Pixel coordinate grounding data:

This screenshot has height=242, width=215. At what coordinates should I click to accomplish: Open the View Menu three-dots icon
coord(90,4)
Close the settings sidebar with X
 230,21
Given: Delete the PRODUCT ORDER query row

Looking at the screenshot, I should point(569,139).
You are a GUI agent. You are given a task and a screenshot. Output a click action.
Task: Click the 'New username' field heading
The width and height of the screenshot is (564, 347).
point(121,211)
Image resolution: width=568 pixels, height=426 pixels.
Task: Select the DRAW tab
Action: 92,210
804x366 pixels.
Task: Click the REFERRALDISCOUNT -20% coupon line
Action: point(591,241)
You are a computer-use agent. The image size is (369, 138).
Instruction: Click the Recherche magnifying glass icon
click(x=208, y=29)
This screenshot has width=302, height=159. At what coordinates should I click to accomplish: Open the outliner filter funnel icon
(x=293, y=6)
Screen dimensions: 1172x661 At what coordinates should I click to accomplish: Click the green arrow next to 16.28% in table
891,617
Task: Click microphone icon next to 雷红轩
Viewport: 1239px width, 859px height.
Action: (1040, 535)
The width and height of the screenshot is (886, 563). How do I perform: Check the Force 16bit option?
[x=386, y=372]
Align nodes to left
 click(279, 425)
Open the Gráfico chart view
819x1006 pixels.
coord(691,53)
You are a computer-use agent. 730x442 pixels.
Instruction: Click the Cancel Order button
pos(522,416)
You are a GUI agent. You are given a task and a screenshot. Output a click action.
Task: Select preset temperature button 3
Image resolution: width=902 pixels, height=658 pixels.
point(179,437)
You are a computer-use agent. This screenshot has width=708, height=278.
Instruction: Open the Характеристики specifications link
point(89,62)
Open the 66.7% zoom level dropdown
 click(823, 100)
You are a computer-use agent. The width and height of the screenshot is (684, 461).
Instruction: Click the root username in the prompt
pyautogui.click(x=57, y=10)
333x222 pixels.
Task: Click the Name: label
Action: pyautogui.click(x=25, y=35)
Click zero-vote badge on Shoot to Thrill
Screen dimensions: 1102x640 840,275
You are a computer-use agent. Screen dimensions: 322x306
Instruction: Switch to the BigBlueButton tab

> [Exercise requirements]
Type out the entries exactly as they appear above.

> [Answer for the task]
This screenshot has height=242, width=215. At what coordinates should I click to accomplish: Open the View Menu three-dots icon
coord(90,4)
Close the settings sidebar with X
 230,21
Given: Delete the PRODUCT ORDER query row

Looking at the screenshot, I should point(569,139).
You are a GUI agent. You are given a task and a screenshot. Output a click action.
Task: Click the 'New username' field heading
The width and height of the screenshot is (564, 347).
point(121,211)
Image resolution: width=568 pixels, height=426 pixels.
Task: Select the DRAW tab
Action: 92,210
804x366 pixels.
Task: Click the REFERRALDISCOUNT -20% coupon line
Action: point(591,241)
You are a computer-use agent. The image size is (369, 138).
Instruction: Click the Recherche magnifying glass icon
click(x=208, y=29)
This screenshot has width=302, height=159. At what coordinates should I click to accomplish: Open the outliner filter funnel icon
(x=293, y=6)
Screen dimensions: 1172x661 At what coordinates should I click to accomplish: Click the green arrow next to 16.28% in table
891,617
Task: Click microphone icon next to 雷红轩
Viewport: 1239px width, 859px height.
Action: (1040, 535)
The width and height of the screenshot is (886, 563). How do I perform: Check the Force 16bit option?
[x=386, y=372]
Align nodes to left
 click(279, 425)
Open the Gráfico chart view
819x1006 pixels.
coord(691,53)
You are a computer-use agent. 730x442 pixels.
Instruction: Click the Cancel Order button
pos(522,416)
You are a GUI agent. You are given a task and a screenshot. Output a click action.
Task: Select preset temperature button 3
Image resolution: width=902 pixels, height=658 pixels.
point(179,437)
You are a computer-use agent. This screenshot has width=708, height=278.
Instruction: Open the Характеристики specifications link
point(89,62)
Open the 66.7% zoom level dropdown
 click(823, 100)
You are a computer-use agent. The width and height of the screenshot is (684, 461).
Instruction: Click the root username in the prompt
pyautogui.click(x=57, y=10)
333x222 pixels.
Task: Click the Name: label
Action: pyautogui.click(x=25, y=35)
Click zero-vote badge on Shoot to Thrill
Screen dimensions: 1102x640 840,275
You are a computer-use agent. Screen dimensions: 322x306
Instruction: Switch to the BigBlueButton tab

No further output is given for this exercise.